Google combines (or hashes) that key with the URL you're visiting, making it impossible to use a CAPTCHA from one site to bypass another. They also merge it with your browser's “fingerprints,” capturing tiny, unique details of your computer that a bot would have trouble mimicking (like CSS rules).
All of this is designed to make it nearly impossible for you to figure out what Google is doing. You'd need special tools just to break it down. (Luckily, some people did just that).
These checkboxes gather and analyze a ton of data, including: Your computer's time zone and time, your IP address and approximate location, screen size and resolution, the browser you're using, your browser plugins, page load times, and how many key presses, mouse clicks, taps, or scrolls you make—and more things we don’t fully understand.

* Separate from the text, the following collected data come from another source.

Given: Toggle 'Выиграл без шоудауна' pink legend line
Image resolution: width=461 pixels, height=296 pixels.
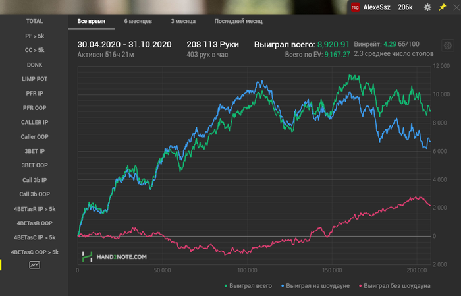Looking at the screenshot, I should click(394, 285).
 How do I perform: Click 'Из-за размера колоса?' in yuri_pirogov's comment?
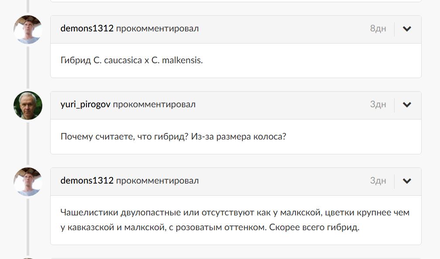[239, 136]

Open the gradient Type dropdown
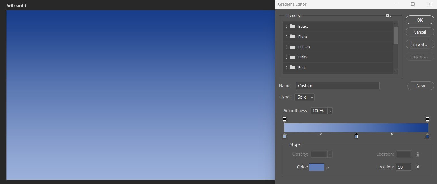click(304, 97)
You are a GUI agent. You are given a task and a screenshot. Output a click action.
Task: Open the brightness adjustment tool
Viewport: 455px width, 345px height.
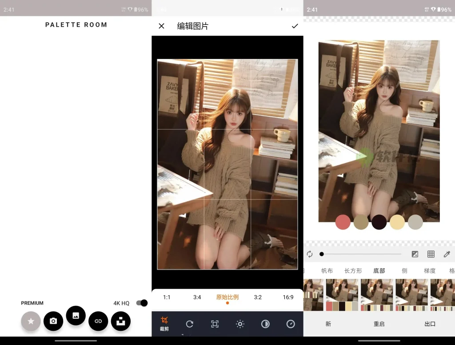[240, 324]
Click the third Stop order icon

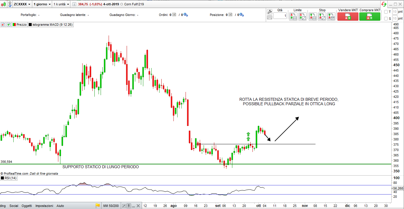pyautogui.click(x=331, y=17)
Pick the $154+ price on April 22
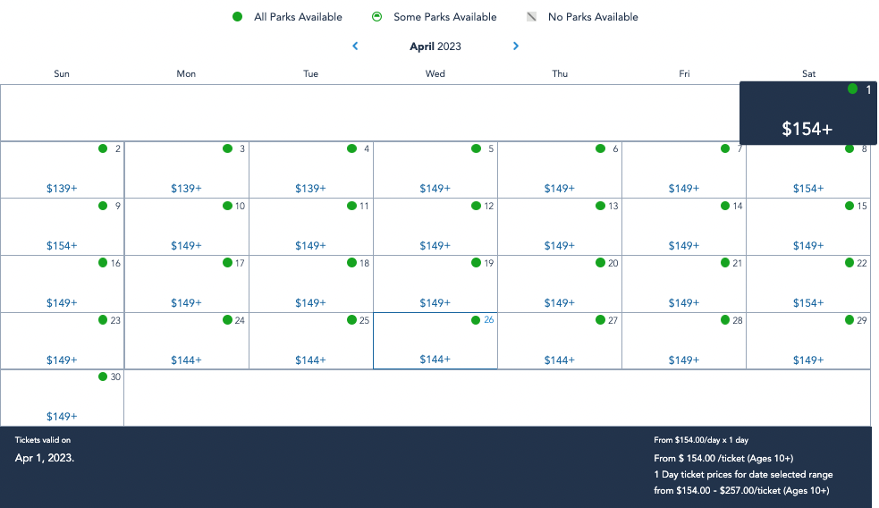 pyautogui.click(x=808, y=303)
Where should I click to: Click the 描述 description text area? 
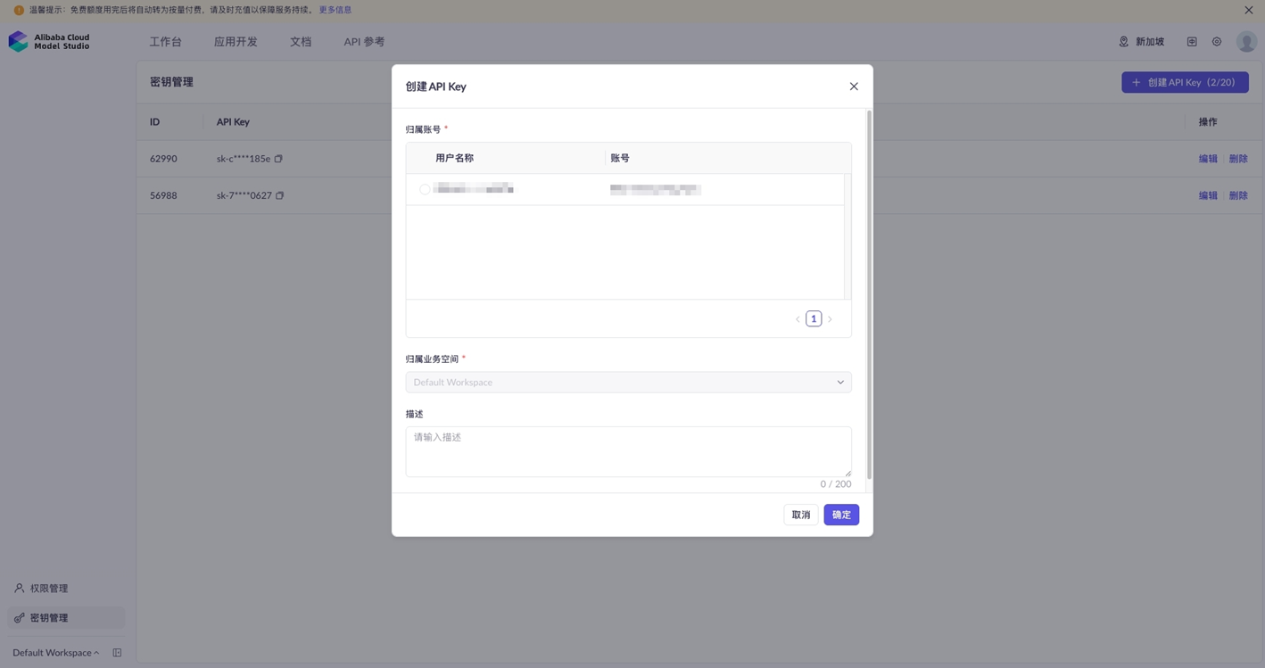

It’s also known that these checkboxes ask your browser to render an invisible image [PDF] and send it to Google for checking. The image uses a weird font that, depending on your system, will fall back to a different font and look totally different. Then they add a 3D image with a special texture, and the result varies between devices.
In the end, these seemingly simple checkboxes use all this data alongside their understanding of who’s using the computer. Nearly everyone online uses something owned by Google—search, mail, ads, maps—and, as we all know, Google Tracks All Of Your Things™️. When you check that box, Google goes over your browsing history to see if it seems human enough.
This is easy for them, as they’re constantly tracking the behaviors of billions of actual people.
The exact method they use to analyze this information is a mystery, but they’re almost certainly relying on machine learning (or AI) on their private servers, something that can’t be replicated by outsiders. I wouldn’t be shocked if they’ve even developed an adversarial AI to try to beat their own AI, with both learning from each other.
So why is all of this difficult for a bot to get through? Because now, you’re dealing with a massive amount of unpredictable human behaviors, and these behaviors are almost impossible to understand, constantly changing, and impossible to predict. Your bot might need to sign up for a Google service and use it in a way that convincingly differs from other bots’ devices, in ways that you can’t even comprehend. It could require natural pauses and errors between typing, scrolling, and mouse movements. Teaching a computer to do this is incredibly challenging, and this complexity comes with a financial price for the spammer. They may break it for a while, but if it costs them, say, $1 per successful attempt, it’s usually not worth their time.
Still, some people manage to bypass Google’s protections [PDF]. CAPTCHAs are part of an ongoing arms race that neither side will ever truly win. The AI technology that makes Google’s system so difficult to fool is the very same technology that gets adapted to deceive it.
Just wait until that AI gets good enough to trick you.
Sweet dreams, human.
This post was originally published on Quora. Click here to read more.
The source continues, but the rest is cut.